- AIM OF THE EXERCISE
Please print every record below exactly as it appears.

PROVIDED ENTRIES START

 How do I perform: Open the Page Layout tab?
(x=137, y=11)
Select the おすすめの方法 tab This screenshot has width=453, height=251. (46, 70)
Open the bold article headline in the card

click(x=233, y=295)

PROVIDED ENTRIES END

- YOUR SOLUTION
 How do I perform: Open the Page Layout tab?
(x=137, y=11)
Select the おすすめの方法 tab This screenshot has width=453, height=251. (46, 70)
Open the bold article headline in the card

click(x=233, y=295)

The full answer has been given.